[EXCERPT]
______
That is a question to ask the individual vendor, they know their packaging methods while we don't know them for sure. I imagine that the weight of everything is also important because letters have a pretty low limit. Go and do some reading on the forums.


----------



## Jersey'sFinest (Jun 6, 2013)

Owsley lived there for how many years and you mean to tell me he didn't pass the torch? Poke around, Bro, there's got to be someone who learned a few lessons from The Bear.


----------



## apollo4 (Jun 6, 2013)

Stay under 7 grams regular mail,no problem


----------



## newuserlol (Jun 7, 2013)

australian vendors on silkroad are super expensive, but think if i did live there i would rather pay the extra and have internal mail because lots of stuff from silkroad doesnt make it through aus customs.


----------



## CrownMeKing (Jun 8, 2013)

They actually just busted their first SR vendor, He was an Aussie. Had over 10,000 texts of his and he was selling bricks and whatnot. Don't know all the details you'd have to look it up.


----------



## growone (Jun 9, 2013)

^^^ that's what i've been watching for, vendor busts, which seem to be pretty thin
if SR continues like it is, this could become the dominant drug dealing method if it's not already


----------



## MrEDuck (Jun 10, 2013)

It's definitely not the dominant drug dealing method, but I see it or something like it as the future. A few vendors have been popped, but all for IRL activity as far as I know.


----------



## BigNBushy (Jun 10, 2013)

I got on the road pertty early. Only bad experience I had was on the 420 event from last year when "tony76" (I think taht was the name) had everyons trust and made away with hundreds of thousands of dollars, and that was when the bitcoin was only $5.

I used to buy 3-4hundred bucks of stuff a week, sell most of it, and make a tiny proffit. 

Then I got clean, leaving about $60 bucks worth of BTC on my account.... When they were under $10 per btc.

A few months ago I heard the value had gone up. I check into it and my Silk Road account had over $1000 worth of BTC in it. RELAPSE!!! 

Just do research on the forums before you make a purchase you're not willing to lose. Having spent over $5,000 on the website, I can say that if you do it properly, it is safe from LE, and safe from rip off.

Dont Finalize Early.

And I still see no need for PGP. Tyler must be a coke or meth user as the vendors of those substances say their customers are the only ones who use pgp as a whole.

Of course, I never discuss what I am buying, so I see no need for pgp.


----------



## tylerrrrr (Jun 10, 2013)

lol I remember the tony76 fiasco.

"He" made out with A LOT of cash.


I herd tony76 was being runned by a biker gang.


----------



## tylerrrrr (Jun 10, 2013)

BigNBushy said:


> And I still see no need for PGP. Tyler must be a coke or meth user as the vendors of those substances say their customers are the only ones who use pgp as a whole.
______
Data entries

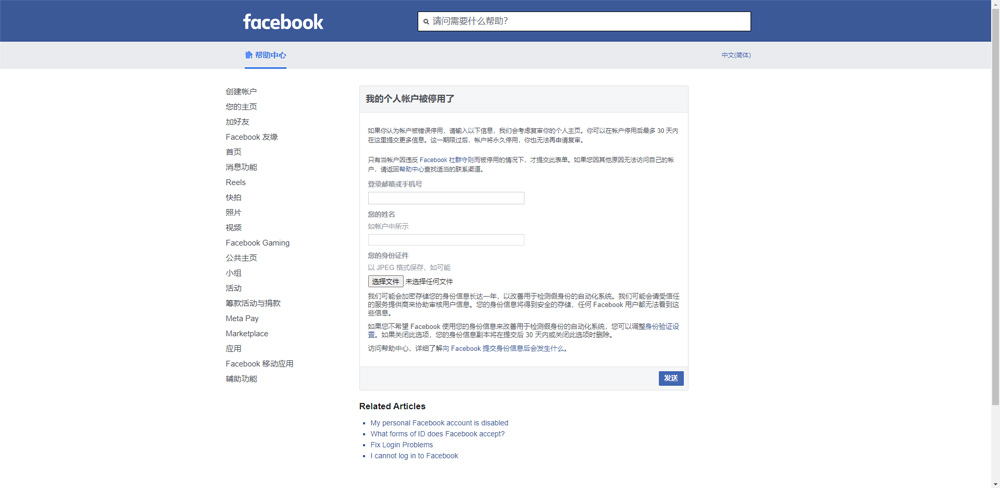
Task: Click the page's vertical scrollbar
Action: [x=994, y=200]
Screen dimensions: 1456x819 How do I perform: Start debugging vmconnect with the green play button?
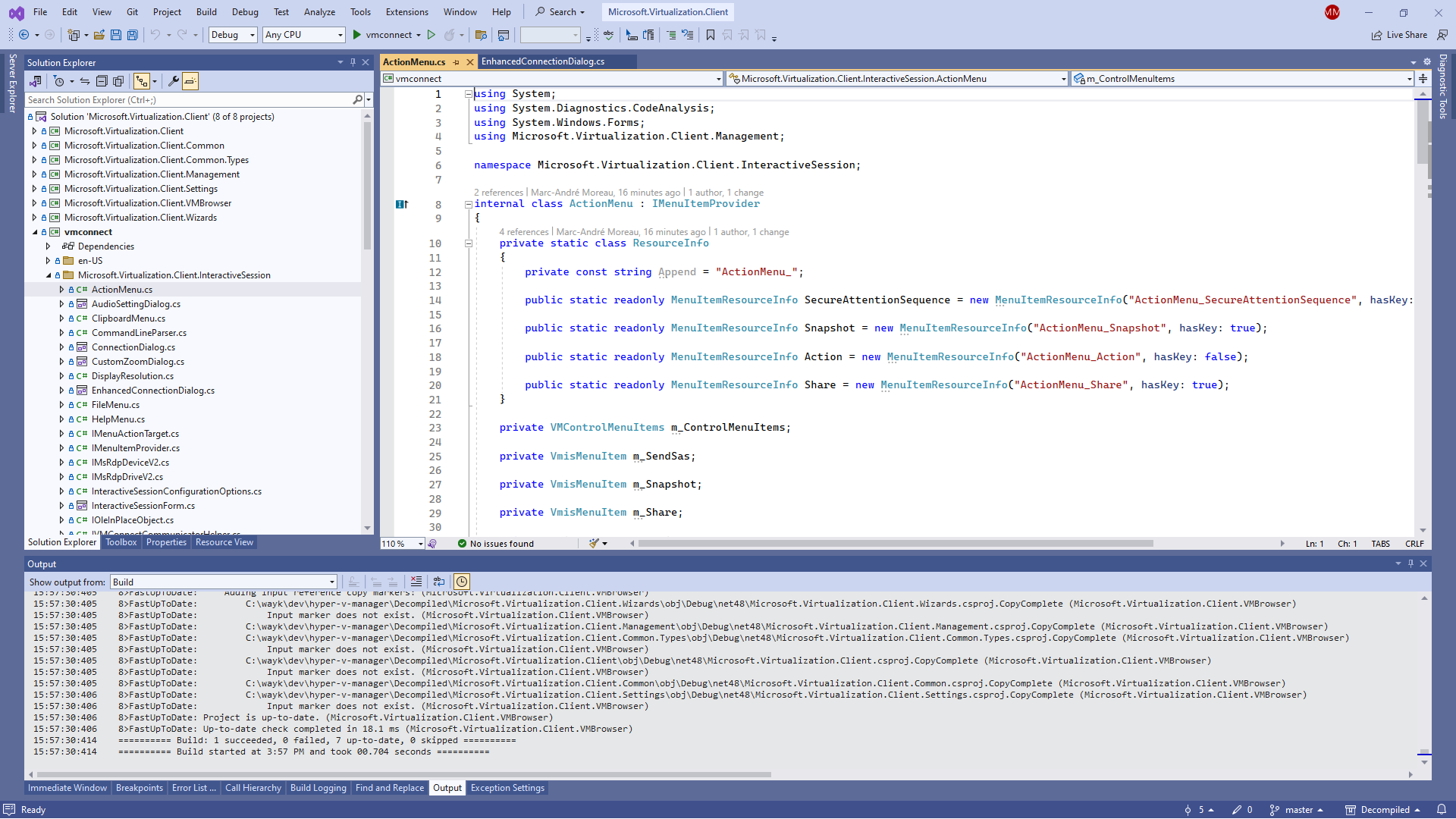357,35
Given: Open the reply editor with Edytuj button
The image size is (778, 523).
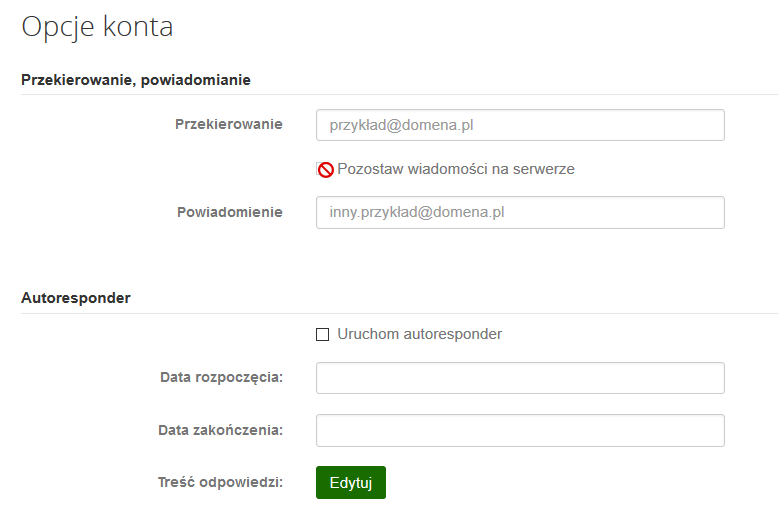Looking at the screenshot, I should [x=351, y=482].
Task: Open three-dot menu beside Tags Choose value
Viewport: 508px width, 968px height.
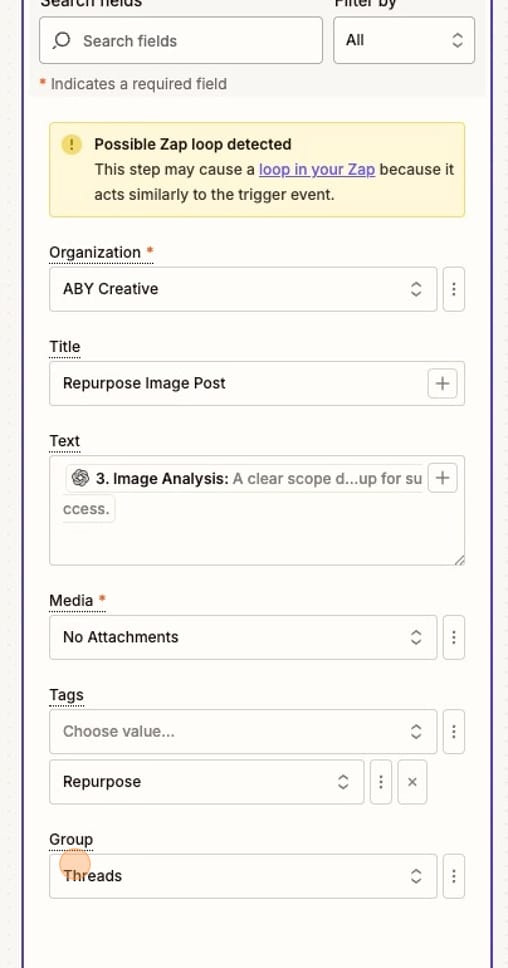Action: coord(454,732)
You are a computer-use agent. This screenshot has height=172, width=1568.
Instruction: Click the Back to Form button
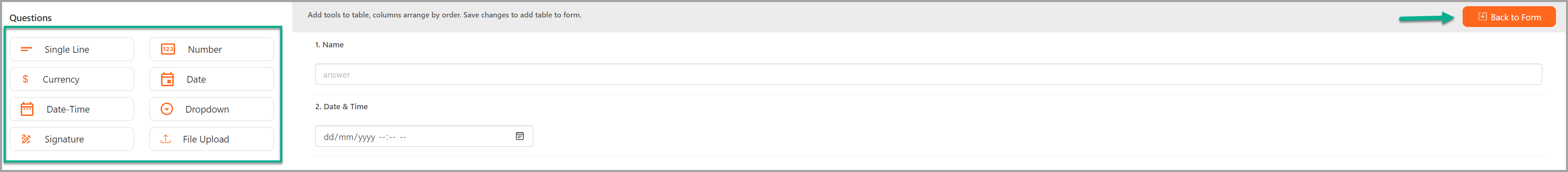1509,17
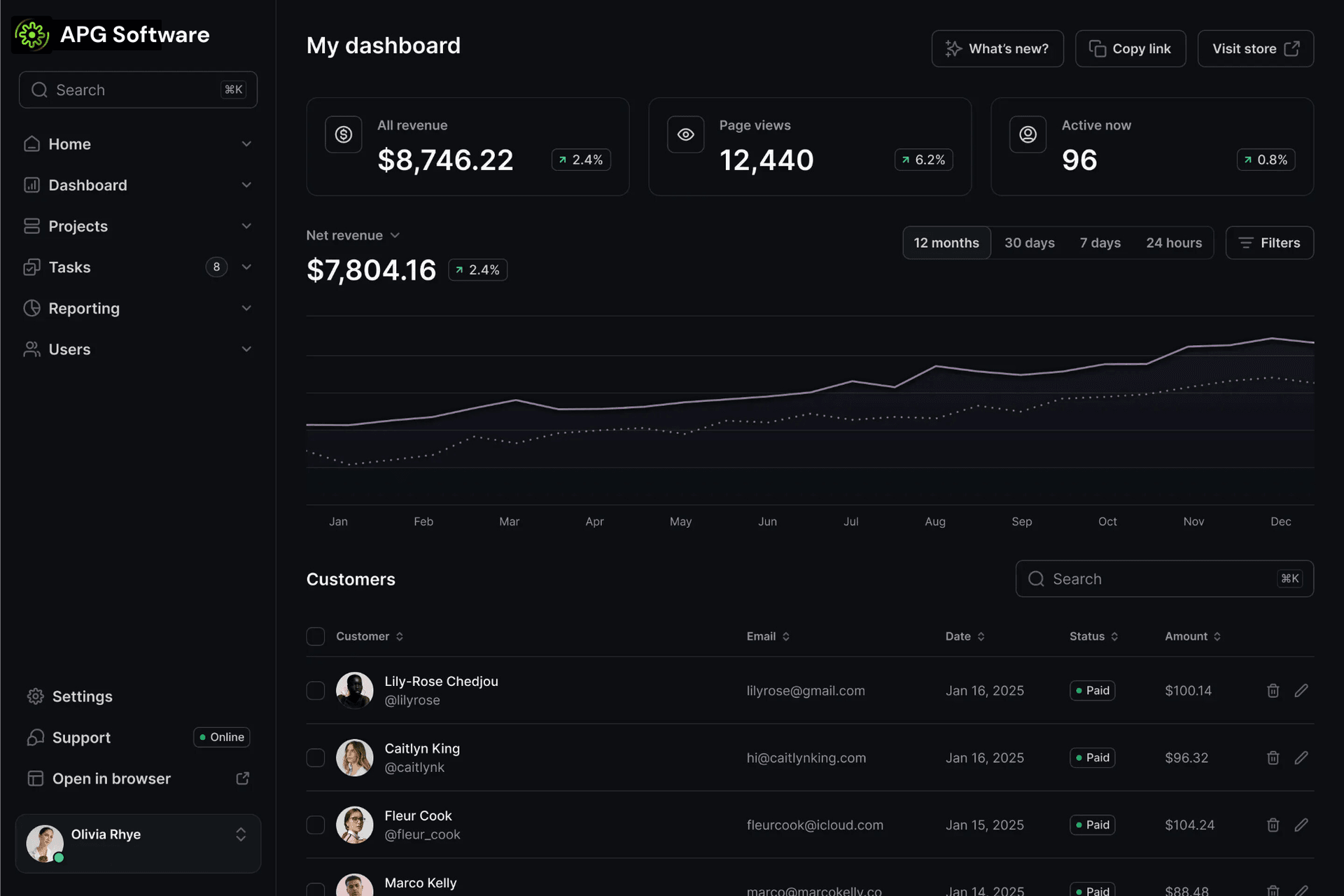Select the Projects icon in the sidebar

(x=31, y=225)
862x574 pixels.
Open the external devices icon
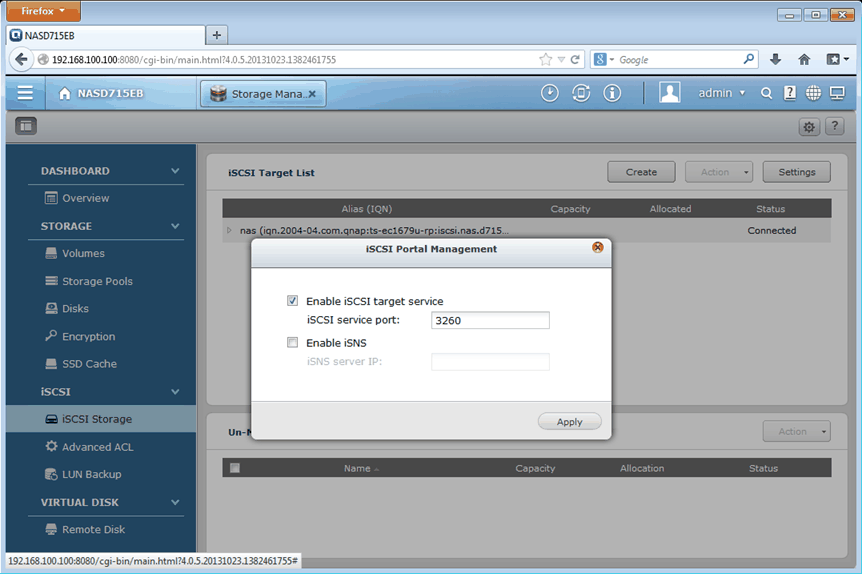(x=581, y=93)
______
[WHAT TO WORK ON]
1. In the Silk Road thread, what weight does apollo4 say to stay under for regular mail?
2. Name every user who has a post heading in the Silk Road thread, listing each name only once.
3. Please carry on the Silk Road thread from the point where it stops.
The rows were taken from a separate source.

[THE REPLIES]
1. Under 7 grams.

2. Jersey'sFinest, apollo4, newuserlol, CrownMeKing, growone, MrEDuck, BigNBushy, tylerrrrr

3.
> 
> Of course, I never discuss what I am buying, so I see no need for pgp.


Anyone who doesn't use PGP is a fool or doesn't use it because they don't know how.

Heres a scenario for you.

You bought some drugs on SR. You send the vendor your address via a SR message. He sends your drugs but forgets to delete your message. The cops bust him, log into his SR account and see's your address there. Bam! next thing you know your sucking bubba's cock.


Now if you would of sent him a message via pgp they would not be able to decipher the 'code' without 1. installing a keylogger or 2.entering in the passpharse (which should be long and 'unusual')



And no I don't use coke or speed (at least not in a long time)


----------



## BigNBushy (Jun 10, 2013)

tylerrrrr said:


> Anyone who doesn't use PGP is a fool or doesn't use it because they don't know how.
> 
> Heres a scenario for you.
> 
> ...


Most every vendor I have ever bought from also sells "secondary" items. Heroin vendors sell syringes, for example. Most of the guys who sell hash or smoke, sell pipes and stuff also. 

You're right, I have never taken the time to learn PGP. I simply do not see a need if I'm not a vendor or if I'm not negoating for a better price if I'm making a large bulk buy.


----------



## tylerrrrr (Jun 10, 2013)

I don't see how a vendor selling "secondary" items is relevant.

If they sell heroin or pot and also pipes and syringes the cops are going to have an interest in them.


----------



## BigNBushy (Jun 10, 2013)

It is legal to buy pipes and syringes. Thus giving reasonable doubt.


----------



## ineverveg (Jun 18, 2013)

I have recently used the road to get dmt in the uk,now i have a email for the vendor and dont need to go to the road again whilst im happy with the product!


----------



## djlifeline (Jun 18, 2013)

Who did u get ur DMT from on Silk Road ineverveg? I'm looking to place uk DMT order off there too.


----------



## ineverveg (Jun 18, 2013)

djlifeline said:


> Who did u get ur DMT from on Silk Road ineverveg? I'm looking to place uk DMT order off there too.


check your pm !


----------



## MrEDuck (Jun 18, 2013)

And how do you know the vendor won't steal your money without escrow?


----------



## CrownMeKing (Jun 18, 2013)

MrEDuck said:


> And how do you know the vendor won't steal your money without escrow?


You don't! my boy got robbed $1,200 because he didn't use escrow lmao


----------



## ineverveg (Jun 18, 2013)

i've used 2 vendors since i failed with mhrb, they both operate similar and sent a free sample and then i started small and now i get it by the half gram,i find dmt vendors to be trustworthy just like weed people,basic rules of success denotes they keep the customer happy!


----------



## aknight3 (Jun 18, 2013)

MrEDuck said:


> And how do you know the vendor won't steal your money without escrow?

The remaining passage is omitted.